Tuesday, August 19, 2008

Fay......


Here in Florida, we are bracing for tropical storm/hurricane Fay. Back in Georgia many years ago, I had a neighbor named Miss Fay. She was in her eighties. She was a retired school teacher who never married. She spent all her time tending her garden. When we first moved in, she didn't like me much. My dogs got out and raided her trash one day...and even after a million apologies, we were off to a bad start. I'd always wave at her, and she'd never wave back. After my daughter was born...she had a change of heart. I think she saw me caring for my 84 year old father while I was pregnant...and figured I must be okay. We later became very good friends, as she was enamored by my children. In her final days , overpowered with cancer and medicine for pain, she was oblivious to those physically around her...but spent her last days doing what she loved...teaching. I will never forget her frail body laying in the hospital bed, overshadowed by her smile and mumbled words as she taught her children. In my reality, I couldn't see these children, but she could..as she transcended into the non-physical world doing what she loved to do.
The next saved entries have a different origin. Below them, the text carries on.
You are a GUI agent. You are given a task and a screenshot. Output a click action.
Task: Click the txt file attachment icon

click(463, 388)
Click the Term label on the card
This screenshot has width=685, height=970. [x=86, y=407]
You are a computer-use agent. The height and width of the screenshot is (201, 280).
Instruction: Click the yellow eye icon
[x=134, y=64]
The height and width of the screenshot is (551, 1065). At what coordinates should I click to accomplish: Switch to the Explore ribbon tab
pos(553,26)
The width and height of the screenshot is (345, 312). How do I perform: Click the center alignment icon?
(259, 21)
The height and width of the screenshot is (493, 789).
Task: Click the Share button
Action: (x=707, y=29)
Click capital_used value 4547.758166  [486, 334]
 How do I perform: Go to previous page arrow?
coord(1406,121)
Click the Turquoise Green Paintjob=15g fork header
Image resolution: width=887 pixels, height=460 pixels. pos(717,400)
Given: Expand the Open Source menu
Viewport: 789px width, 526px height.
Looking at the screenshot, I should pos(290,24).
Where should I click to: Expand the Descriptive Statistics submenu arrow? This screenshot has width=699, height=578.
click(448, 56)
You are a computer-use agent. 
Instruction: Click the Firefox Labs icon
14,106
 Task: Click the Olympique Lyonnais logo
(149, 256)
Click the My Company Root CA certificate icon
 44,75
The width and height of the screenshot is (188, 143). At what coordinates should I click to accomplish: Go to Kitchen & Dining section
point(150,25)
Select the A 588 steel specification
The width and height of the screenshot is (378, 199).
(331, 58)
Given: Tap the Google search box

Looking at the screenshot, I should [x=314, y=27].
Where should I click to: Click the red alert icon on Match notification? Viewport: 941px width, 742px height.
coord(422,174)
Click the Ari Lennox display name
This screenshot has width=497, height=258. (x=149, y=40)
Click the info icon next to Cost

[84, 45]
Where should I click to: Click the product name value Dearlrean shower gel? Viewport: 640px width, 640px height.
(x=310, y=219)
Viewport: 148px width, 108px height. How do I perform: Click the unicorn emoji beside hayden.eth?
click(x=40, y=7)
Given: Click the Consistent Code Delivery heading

To this day, I am still in awe of Fay's spirit and passion. I could only hope that my journey out of this world is filled with what I love to do...making art. It is something that I can't live without. For so many years, I kept this passion to myself. Yes, I shared the artwork with clients, but I never shared the passion behind the art. It was something that I thought was so private and personal, that no one would understand. I was asked to teach...but I refused...because I couldn't do things "by a book". It was much more emotional experience for me. So for years, I rejected even the thought of teaching. Then one day at my studio, one of my best friends, came over for a day of art play. We both made our own mixed media paintings, as I shared with her techniques and ideas off the top of my head. She left with a finished painting, and I was left with a since of failure. I thought I had let her down...I should have showed her how to do things more predictably and by the book. She later told me that was what made me a great teacher. She loved her painting, and learned much more than she ever expected. I love her for that. She changed my life.

I now understand Miss Fay's love and passion for teaching. Today, I spent most of the morning reworking my classes on the website. I added an exciting new class called "The Secret Art of Creating", and opened new dates for previously filled classes. I've learned the energy and love that is created by sharing your passion is multiplied over and over. It leaves me feeling fulfilled and complete as an artist. It is a magical feeling. I am in such gratitude to my friend, my students and especially Miss Fay. Thank you all.

But, now as tropical storm/hurricane Fay looms toward my little Florida island...I can't help but wonder if Miss Fay is somehow getting me back for the dogs in her trash.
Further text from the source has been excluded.